Logo nas primeiras cenas, percebe-se a habilidade de Cuaron para reconstituir a vida cotidiana daquela época, com todos os seus detalhes de mobiliário e movimentação urbana. É impressionante a sequencia em que alguns personagens saem de casa para ir ao cinema. Eles passam pelo ruidoso centro da cidade à noite, em meio a um trânsito bastante movimentado, com automóveis, ônibus e até um bonde. Tudo ensaiado e sincronizado, numa coreografia com dezenas de atores e figurantes. De tão complexa, essa seria uma proeza quase impossível, se o cineasta não tivesse enfrentado anteriormente desafios dessa natureza. Foi o que demostrou ao realizar um drama filosófico e existencial em pleno espaço interplanetário. Falamos do elaborado Gravidade, que ele lançou em 2013, com Sandra Bullock e George Clooney.

Aqui vale assinalar a piada que o diretor faz consigo mesmo. Em Roma, ele incluiu uma espécie de breve paródia de Gravidade, exibida no interior do cinema e vista pelos personagens de Cleo e Firmim. Trata-se de um título fictício chamado no filme de “Atrapados en el espacio” (prisioneiros no espaço) no qual vemos dois astronautas enfrentando problemas numa viagem espacial. Isso só para dizer que o humor é outra raiz narrativa adotada por Alfonso Cuarón. O humor quase etnográfico de Cuarón também se manifesta em sua descrição da rua em que mora a família dos personagens. Em geral silenciosa, no filme ela é frequentemente cortada por “ruídos de época”: por exemplo, o apito do amolador de facas e uma banda militar mortalmente desafinada, que passa algumas vezes diante da câmara. Esse aspecto de pantomima surge na sequencia em que o namorado de Cleo aparece praticando artes marciais, sob a orientação de um treinador caricato, ao teorizar a respeito do “domínio da mente sobre o corpo”. A graça está no contrate entre a precisão nos movimentos dos praticantes e as atitudes ridículas do treinador.
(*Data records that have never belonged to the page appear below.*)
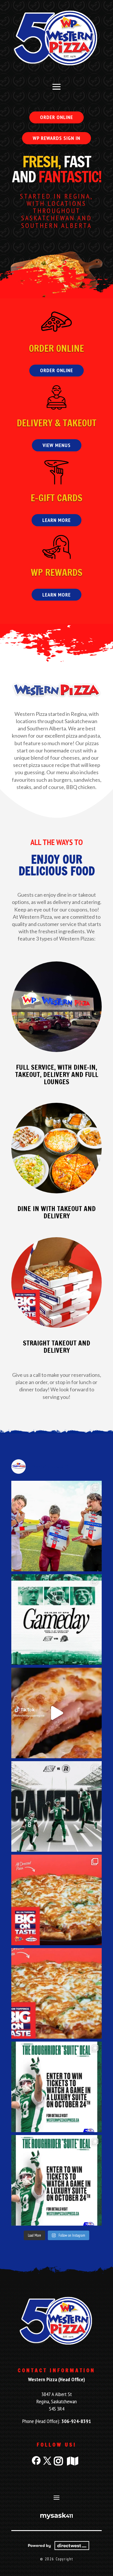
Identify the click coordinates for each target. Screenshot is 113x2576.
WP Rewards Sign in (56, 138)
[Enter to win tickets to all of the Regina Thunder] (56, 1526)
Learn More (56, 520)
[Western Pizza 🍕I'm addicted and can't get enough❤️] (56, 1713)
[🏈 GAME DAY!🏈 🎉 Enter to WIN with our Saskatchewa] (56, 1619)
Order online (56, 117)
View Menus (57, 445)
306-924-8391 (76, 2421)
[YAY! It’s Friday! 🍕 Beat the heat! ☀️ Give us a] (56, 1993)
Cuaron mantem o seu lado jornalístico fora de cena e bem comportado. Mas o chamado mundo real invade espaços que não eram para ser filmados. A favela de Cleo e Firmim. As greves e manifestações, as tropas armadas e a gritaria dos protestos entrem no filme sem pedir licença. E a violência chega muito perto dos personagens centrais. No entanto, a marca mais poderosa do diretor é a carga emocional, que permanece depositada principalmente na personagem da criada Cleo e em sua relação com as crianças da família. As sequencias da maternidade e de Cleo na praia são recriadas de modo impecável, com credibilidade plena e total.